Nel 1987 un gruppo di criminali, noto come “La Banda della Uno Bianca”, mise a segno numerosi colpi. Alcuni dei malviventi erano poliziotti.
La Banda della Uno Bianca nacque in Emilia-Romagna, verso il 1987. Era nota per gli efferati crimini commessi, e prese il nome dall’omonima macchina che erano soliti utilizzare per compiere i misfatti. La Banda della Uno Bianca era un’organizzazione criminale che operava in Italia, specialmente il Emilia-Romagna.
Tra il 1987 e il 1994 la banda commise un totale di 103 reati. Si trattava per la maggior parte di rapine a mano armata, che nel complesso hanno provocato la morte di 24 persone e il ferimento di altre 102. Il nome della banda deriva dall’automobile che il gruppo di criminali utilizzava: una Fiat Uno bianca rubata, diffusissima in Italia in quel periodo.
Chi erano i membri della banda?
La banda era composta da Roberto Savi, detto il Monaco, di professione capo pattuglia. Fabio Savi, che successivamente collaborò con la polizia per far arrestare la banda. Alberto Savi e Pietro Gugliotta, due poliziotti. Marino Occhipinti, membro minore della banda. Infine Luca Vallicelli, il meno implicato nelle azioni criminali.
Il capo della Banda della Uno Bianca era proprio Roberto Savi, il capo della Questura di Bologna. I primi reati della banda risalgono al 1987: il gruppo rapinò un casello situato sull’autostrada di Pesaro. Ma la banda ben presto decise di attuare colpi più importanti, in quanto le rapine ai caselli non fruttavano granché. Passarono alle estorsioni, stavolta la vittima era un venditore d’auto di Rimini, che aveva però avvertito la polizia.
A quel punto nacque un conflitto a fuoco tra la banda e le forze dell’ordine, in cui perse la vita il sovraintendente Antonio Mosca: si trattò della prima vittima morta a causa della banda. Gli attentati più gravi avvennero nel 1990, durante una rapina ad un ufficio postale di Bologna. La banda fece esplodere due ordigni causando la morte di una persona e 45 feriti.

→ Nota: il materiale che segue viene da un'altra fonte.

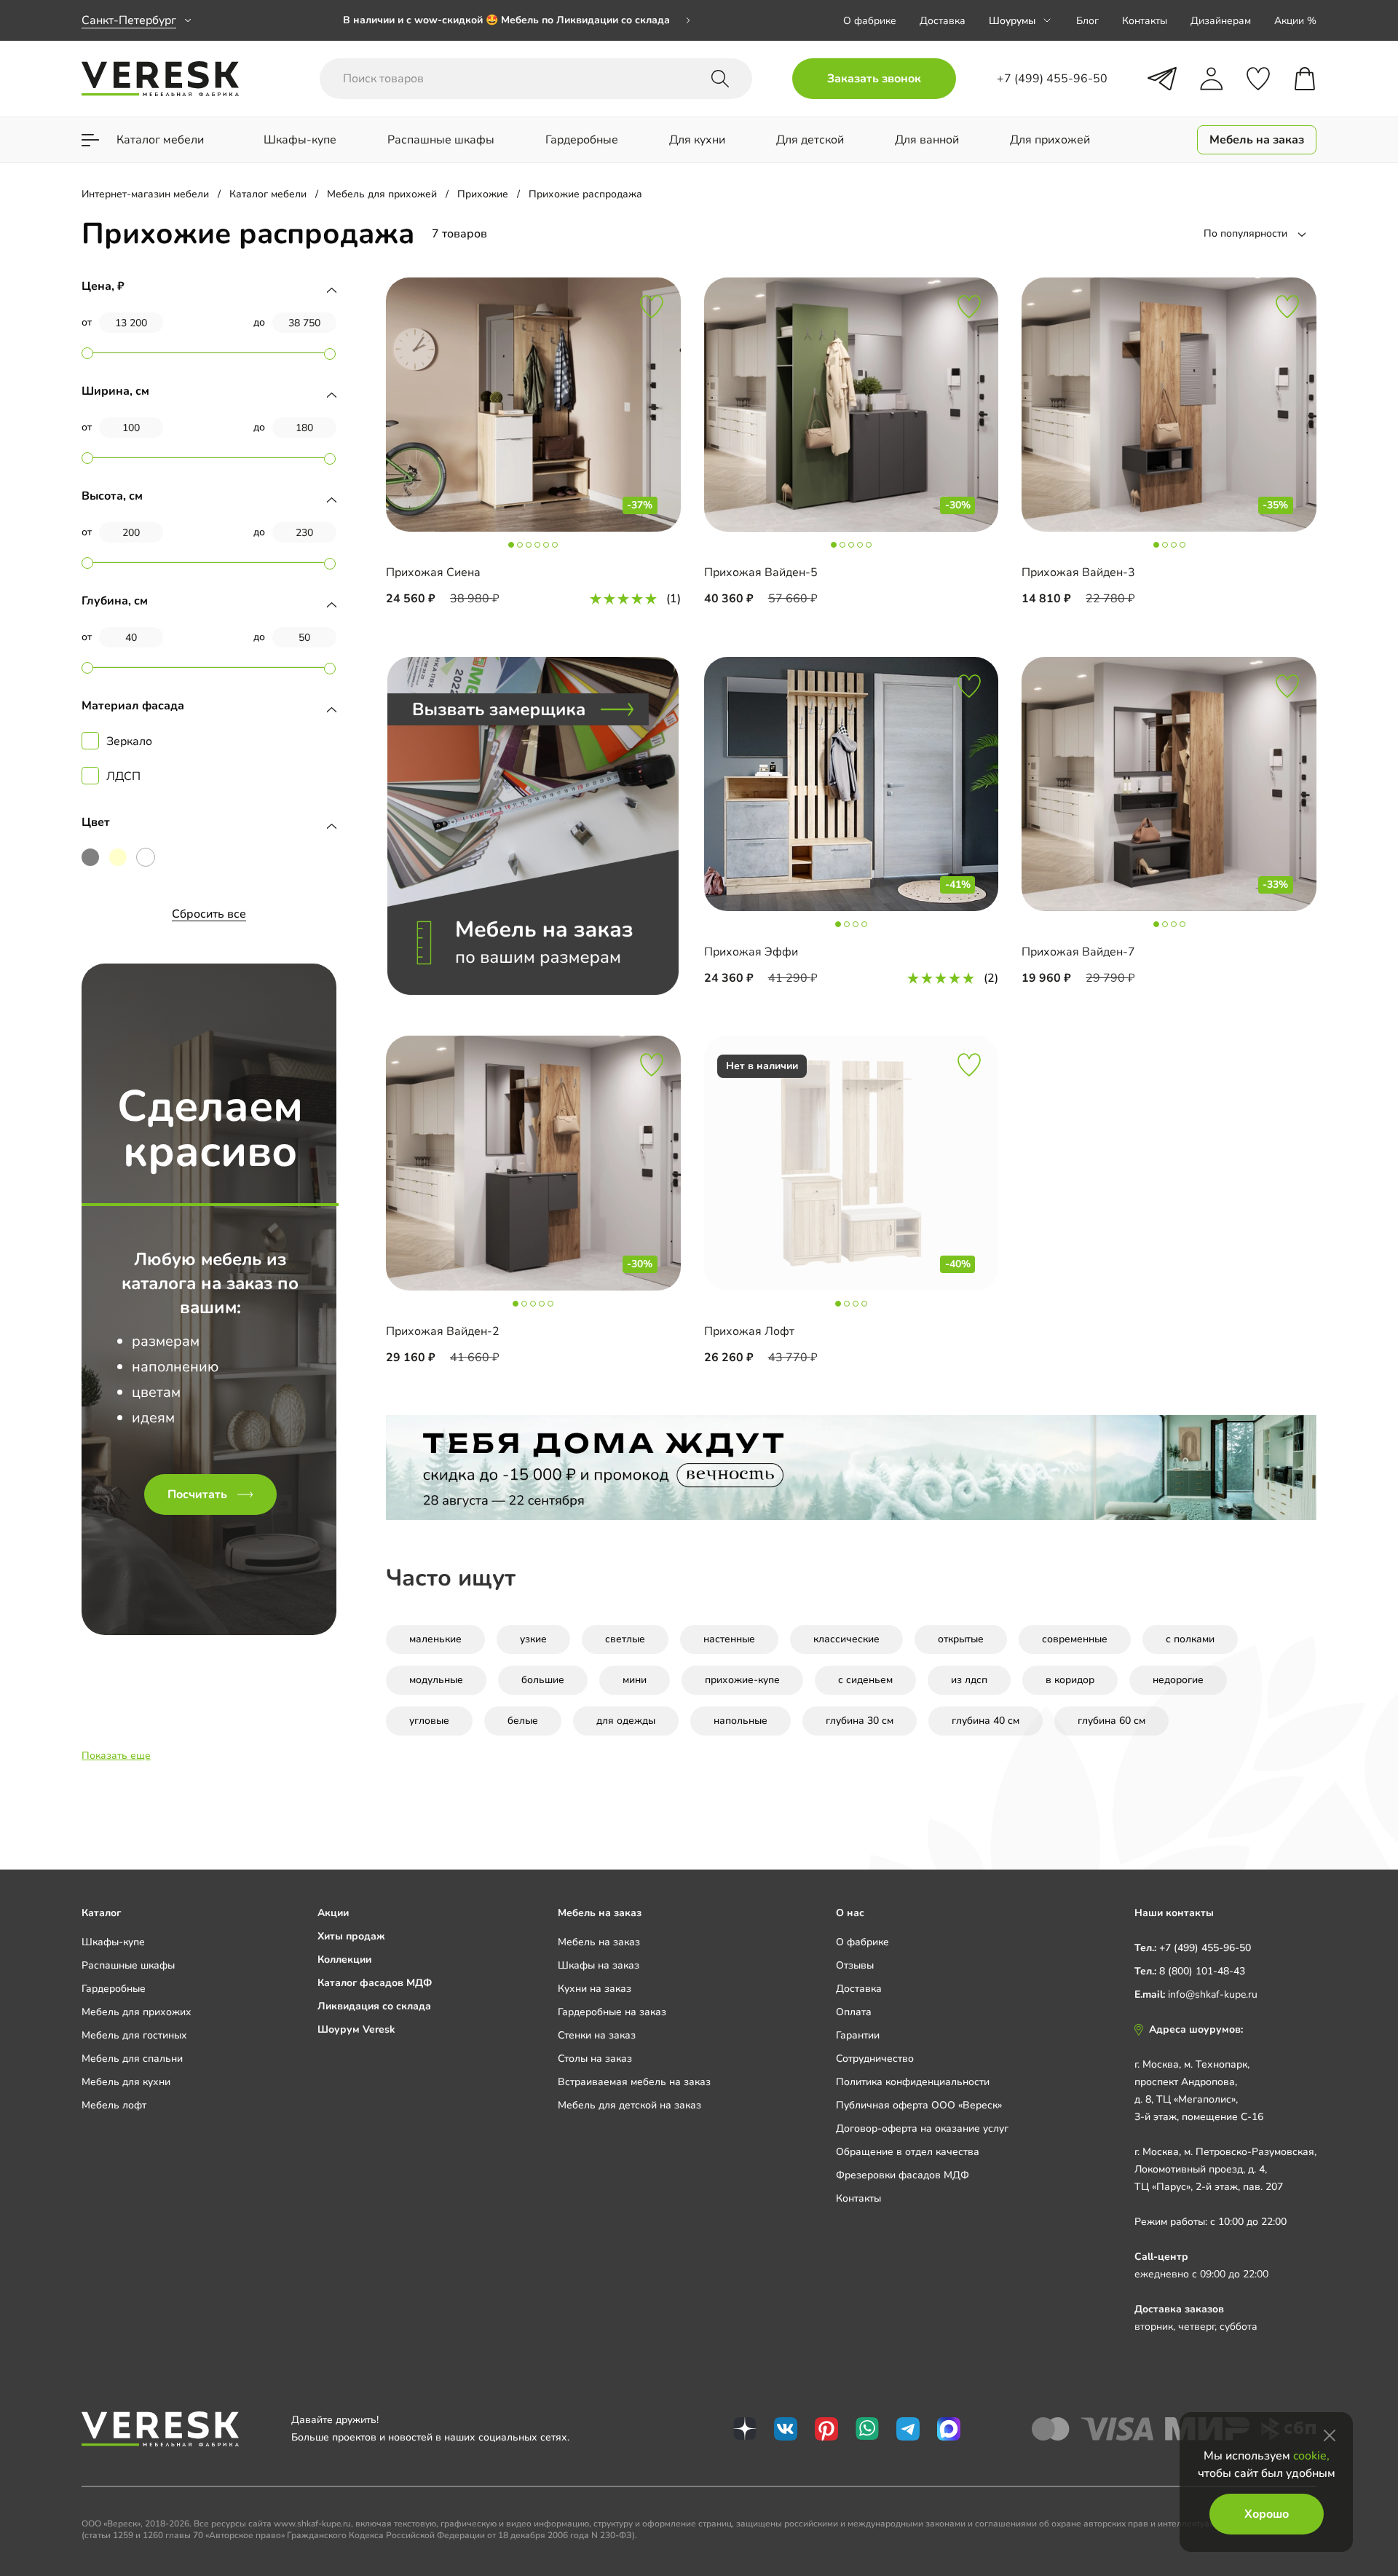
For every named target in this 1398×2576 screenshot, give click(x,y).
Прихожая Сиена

L’implicazione dei servizi segreti italiani
La banda venne sgominata grazie a due poliziotti della Questura di Rimini, Luciano Baglioni e Pietro Costanza. Molte le ipotesi avanzate sul motivo che aveva spinto dei poliziotti a compiere gesti del genere. Secondo alcune ipotesi, dietro la banda c’era la mano de servizi segreti italiani. Fabio Savi, uno dei membri della banda, smentì la supposizione durante un’intervista: “Dietro la Uno bianca c’è solo la targa, le luci e il paraurti. È abbastanza. Non c’è nient’altro.”